# THE PROBLEM
Please copy every line of the data in which the string "agent" appears.

BEGIN DATA

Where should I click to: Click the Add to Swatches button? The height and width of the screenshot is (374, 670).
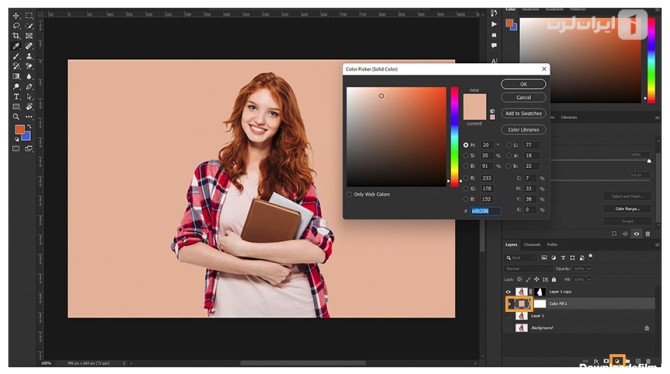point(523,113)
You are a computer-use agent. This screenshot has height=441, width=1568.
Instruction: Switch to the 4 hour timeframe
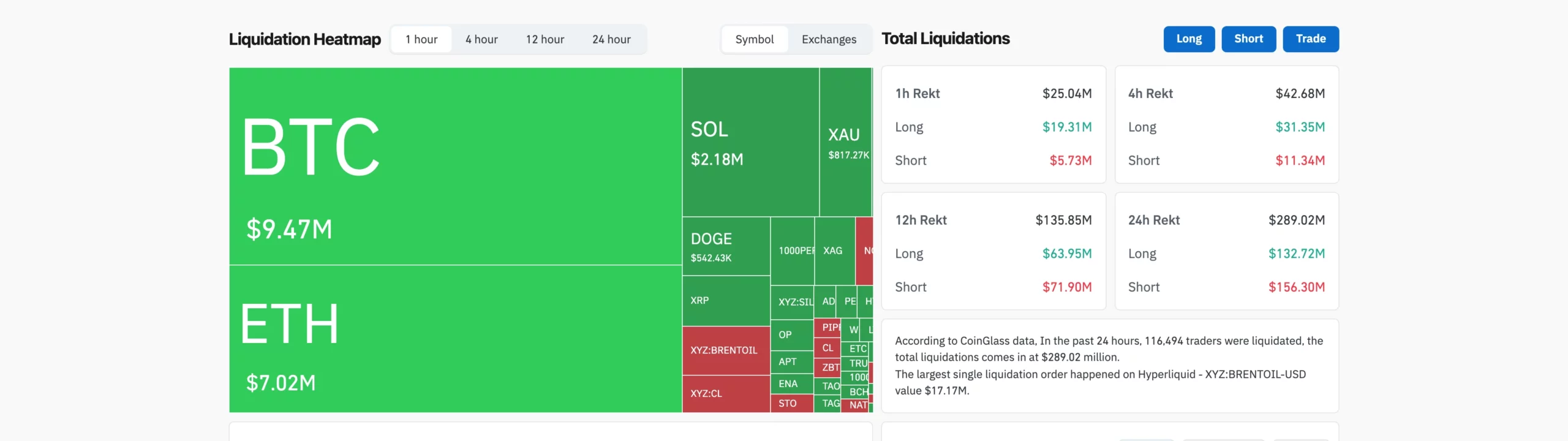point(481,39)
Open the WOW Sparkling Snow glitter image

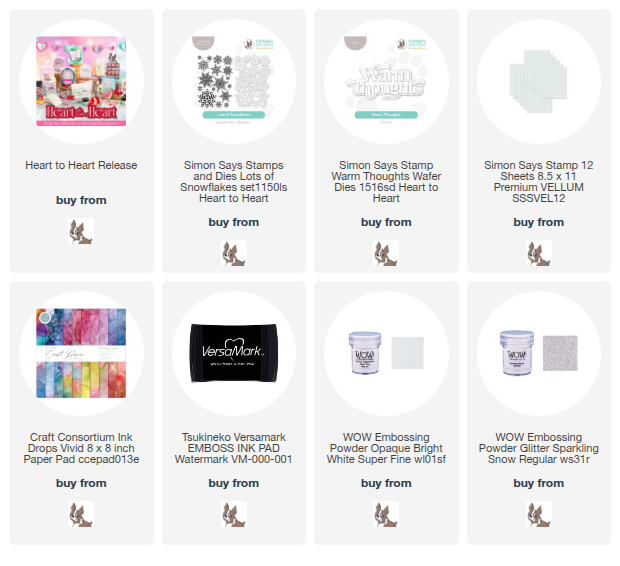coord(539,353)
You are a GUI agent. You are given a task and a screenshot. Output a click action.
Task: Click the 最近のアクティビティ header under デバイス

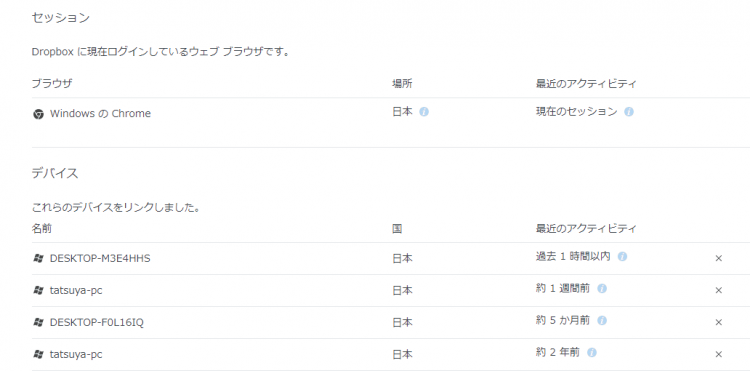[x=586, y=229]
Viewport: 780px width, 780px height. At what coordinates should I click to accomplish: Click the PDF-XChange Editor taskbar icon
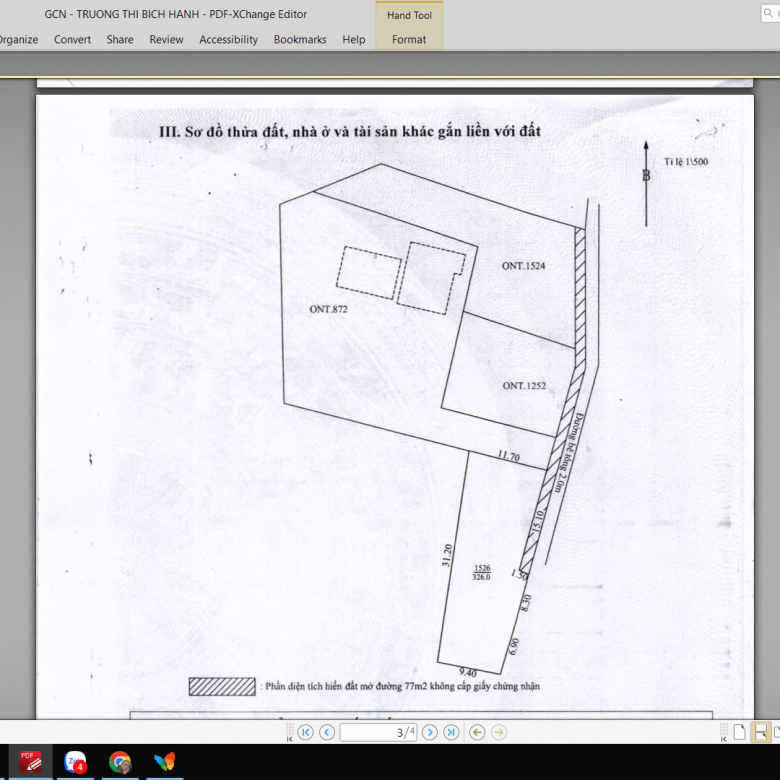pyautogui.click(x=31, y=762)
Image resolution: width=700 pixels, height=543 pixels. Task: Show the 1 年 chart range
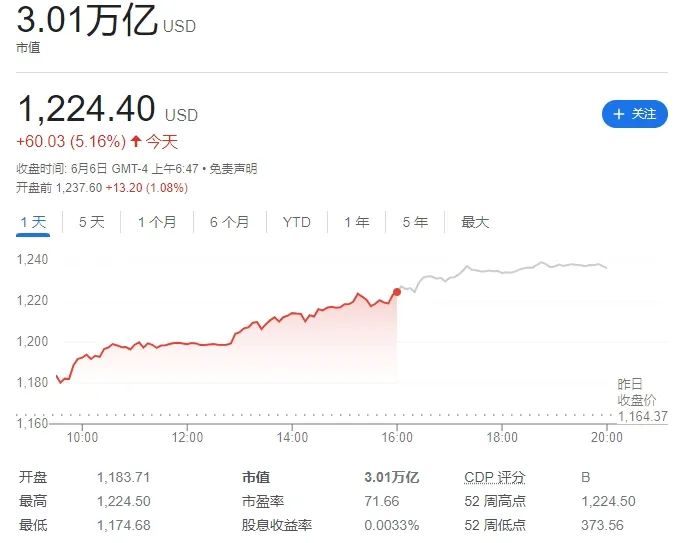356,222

END DATA
BEGIN DATA

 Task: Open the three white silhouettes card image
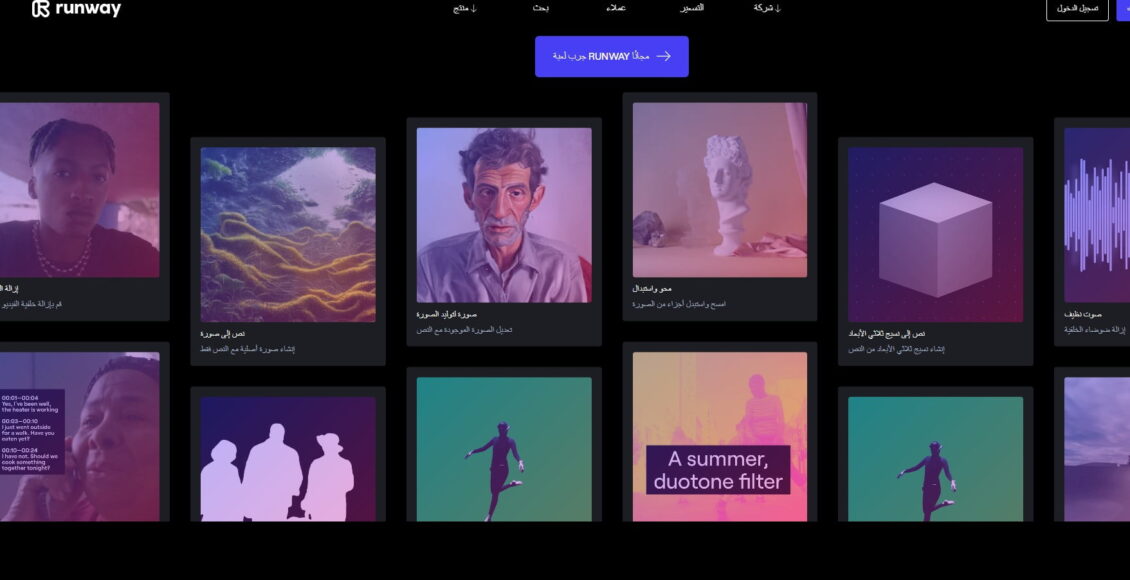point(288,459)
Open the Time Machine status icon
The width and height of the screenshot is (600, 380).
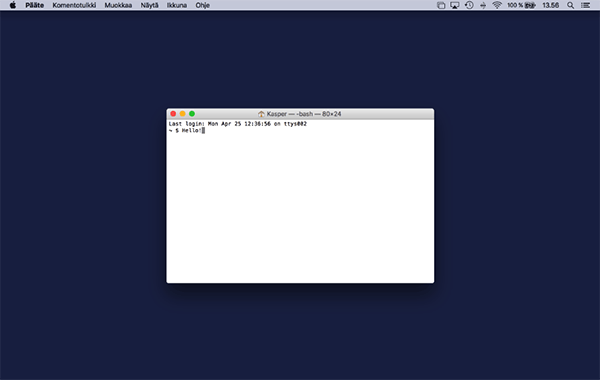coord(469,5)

END DATA

# TASK RESULT
You are a computer-use agent. This screenshot has height=441, width=1568.
You are a GUI agent. You are given a task and a screenshot. Output a click action.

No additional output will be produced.